Adventuring through space is also deeply frustrating and difficult, even on the easier of the two available difficulty options. As a sort of Roguelike, there’s no saving, and if you die, it’s back to the start. And the frustrations are manifold: parts on your ship and lander will frequently become damaged for no discernable reason other than wear and tear, and your crew will acquire illnesses and injuries seemingly at random. Worse, all alien races quickly become bored with any conversation, arbitrarily limiting you to only being able to ask about a few things at any given time. This is not only an unnecessary frustration, but it cuts out any potential for interesting dialogue, and undermines the individuality of the alien races. Apparently they’re all too busy for a short chat with an entirely new species.

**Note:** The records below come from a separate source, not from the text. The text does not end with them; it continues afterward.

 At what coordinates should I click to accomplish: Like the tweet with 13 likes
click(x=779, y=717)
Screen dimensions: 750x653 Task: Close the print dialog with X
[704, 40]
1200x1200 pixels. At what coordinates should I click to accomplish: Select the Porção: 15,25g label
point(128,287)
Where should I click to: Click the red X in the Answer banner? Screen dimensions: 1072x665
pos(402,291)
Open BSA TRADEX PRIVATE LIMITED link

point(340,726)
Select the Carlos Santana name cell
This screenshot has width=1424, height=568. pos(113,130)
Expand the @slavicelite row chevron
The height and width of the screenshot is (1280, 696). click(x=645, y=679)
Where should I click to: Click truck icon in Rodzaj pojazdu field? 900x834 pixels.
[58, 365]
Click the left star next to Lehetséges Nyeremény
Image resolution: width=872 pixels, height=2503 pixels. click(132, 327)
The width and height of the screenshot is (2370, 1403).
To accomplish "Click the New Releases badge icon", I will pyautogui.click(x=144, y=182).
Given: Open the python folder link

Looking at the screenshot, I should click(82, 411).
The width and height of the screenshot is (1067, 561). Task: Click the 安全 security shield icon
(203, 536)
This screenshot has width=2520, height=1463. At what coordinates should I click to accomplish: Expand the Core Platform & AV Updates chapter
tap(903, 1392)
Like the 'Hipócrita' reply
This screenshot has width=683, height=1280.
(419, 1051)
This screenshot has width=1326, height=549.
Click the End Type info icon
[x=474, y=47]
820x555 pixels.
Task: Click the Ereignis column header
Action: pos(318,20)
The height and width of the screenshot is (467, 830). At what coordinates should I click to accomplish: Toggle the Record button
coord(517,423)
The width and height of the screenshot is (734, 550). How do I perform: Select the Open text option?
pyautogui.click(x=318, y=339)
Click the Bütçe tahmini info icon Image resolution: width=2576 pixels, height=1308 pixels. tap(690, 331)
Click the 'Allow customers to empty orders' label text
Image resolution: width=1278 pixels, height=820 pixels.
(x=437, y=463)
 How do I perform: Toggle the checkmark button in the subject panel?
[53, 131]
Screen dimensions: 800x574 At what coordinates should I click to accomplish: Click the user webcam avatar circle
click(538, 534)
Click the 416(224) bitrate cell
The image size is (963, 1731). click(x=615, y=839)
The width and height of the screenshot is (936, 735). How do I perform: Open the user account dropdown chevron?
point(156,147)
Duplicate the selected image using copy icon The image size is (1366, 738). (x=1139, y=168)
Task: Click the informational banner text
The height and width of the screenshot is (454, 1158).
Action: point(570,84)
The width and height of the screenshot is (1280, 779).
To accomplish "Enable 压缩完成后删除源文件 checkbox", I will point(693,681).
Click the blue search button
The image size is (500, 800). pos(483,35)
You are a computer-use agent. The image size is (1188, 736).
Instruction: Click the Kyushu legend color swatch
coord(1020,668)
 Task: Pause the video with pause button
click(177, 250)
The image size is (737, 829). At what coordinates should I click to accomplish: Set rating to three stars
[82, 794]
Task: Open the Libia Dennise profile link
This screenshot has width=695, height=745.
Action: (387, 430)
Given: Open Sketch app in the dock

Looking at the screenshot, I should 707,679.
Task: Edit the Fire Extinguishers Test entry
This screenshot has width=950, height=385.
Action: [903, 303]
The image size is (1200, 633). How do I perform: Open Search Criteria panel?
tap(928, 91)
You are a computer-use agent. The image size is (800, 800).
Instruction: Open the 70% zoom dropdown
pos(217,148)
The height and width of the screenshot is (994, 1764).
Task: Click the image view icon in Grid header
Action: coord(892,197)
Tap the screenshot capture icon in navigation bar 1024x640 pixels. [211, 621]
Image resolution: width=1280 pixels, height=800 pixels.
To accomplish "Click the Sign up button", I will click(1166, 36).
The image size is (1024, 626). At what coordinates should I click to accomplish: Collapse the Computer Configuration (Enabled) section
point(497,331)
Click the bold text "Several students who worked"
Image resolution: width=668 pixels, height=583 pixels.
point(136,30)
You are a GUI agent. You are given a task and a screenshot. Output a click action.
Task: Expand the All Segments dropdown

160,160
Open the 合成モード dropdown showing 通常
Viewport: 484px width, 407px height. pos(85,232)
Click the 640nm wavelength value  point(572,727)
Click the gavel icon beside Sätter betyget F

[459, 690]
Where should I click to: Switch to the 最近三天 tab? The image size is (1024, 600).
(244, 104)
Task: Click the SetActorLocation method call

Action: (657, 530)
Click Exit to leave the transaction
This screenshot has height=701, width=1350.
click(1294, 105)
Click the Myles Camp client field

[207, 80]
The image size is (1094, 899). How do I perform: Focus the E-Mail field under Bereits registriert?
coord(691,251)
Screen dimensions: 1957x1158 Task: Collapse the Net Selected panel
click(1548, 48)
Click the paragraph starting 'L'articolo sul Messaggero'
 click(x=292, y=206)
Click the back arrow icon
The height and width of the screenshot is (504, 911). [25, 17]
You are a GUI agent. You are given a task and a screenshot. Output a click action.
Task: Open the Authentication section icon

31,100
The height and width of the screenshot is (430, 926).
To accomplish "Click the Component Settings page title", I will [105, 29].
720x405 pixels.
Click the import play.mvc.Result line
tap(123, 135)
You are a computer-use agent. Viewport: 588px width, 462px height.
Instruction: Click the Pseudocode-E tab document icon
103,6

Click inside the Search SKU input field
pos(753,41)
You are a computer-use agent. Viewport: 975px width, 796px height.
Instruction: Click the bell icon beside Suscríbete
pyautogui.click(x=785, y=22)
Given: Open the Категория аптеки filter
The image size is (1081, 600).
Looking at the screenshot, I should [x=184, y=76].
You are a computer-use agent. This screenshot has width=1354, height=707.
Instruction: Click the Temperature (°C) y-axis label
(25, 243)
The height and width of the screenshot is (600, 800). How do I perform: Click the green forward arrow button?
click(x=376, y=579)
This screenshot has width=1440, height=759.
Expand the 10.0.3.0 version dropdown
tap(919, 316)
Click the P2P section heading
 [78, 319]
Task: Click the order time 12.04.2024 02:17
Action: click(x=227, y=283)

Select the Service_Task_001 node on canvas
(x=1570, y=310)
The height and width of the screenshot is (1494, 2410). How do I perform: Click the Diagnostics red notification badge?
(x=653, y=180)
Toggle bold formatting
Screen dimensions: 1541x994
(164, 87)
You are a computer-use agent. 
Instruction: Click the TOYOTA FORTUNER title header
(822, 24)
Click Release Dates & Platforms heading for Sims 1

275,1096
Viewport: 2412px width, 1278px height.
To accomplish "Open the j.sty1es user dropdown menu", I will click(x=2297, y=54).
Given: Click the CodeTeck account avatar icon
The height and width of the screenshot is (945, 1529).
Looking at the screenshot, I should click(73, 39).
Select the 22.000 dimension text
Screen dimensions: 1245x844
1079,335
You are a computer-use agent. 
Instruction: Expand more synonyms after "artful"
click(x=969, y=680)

The game is procedurally generated, giving you theoretical variance in your adventures. However, the reality is that it’s nothing more than rearranging the same few pieces in a different way, and it only serves to make your chances of success feel random. Sometimes the systems you find just won’t have the right resources or a suitable planet for landing. Often, there will be no money-earning quests. And, as every mining attempt is likely to cost resources, one must weigh the value of the mining attempt against its costs. The balance seems too often to be unfavourable.

There’s also not much to say about the aesthetics. While some effort has been put into creating 3D environments and ships, it still could be mistaken for a game from the early 2000s, especially with the ugly and clumsy UI. And with few customization options, whether purely aesthetic or functional, it’s hard to make your ship feel like your own.

In the end, despite the fact that I’m a sucker for the game’s premise, I found myself struggling to find the fun. It’s there, occasionally, in dribs and drabs, but the frustration and the tedium quickly end it, and it’s far too much work to find it in the first place. I might give the game a tentative recommendation for those who love Roguelikes and survival space adventures if it launched at a reasonable price, but at $39.99 USD, the value proposition is abominably poor. This is by no means a game on par with titles in that price range by any metric. In the current marketplace of great Roguelikes and a few good space-faring adventures, there are simply far better ways to spend your money and time.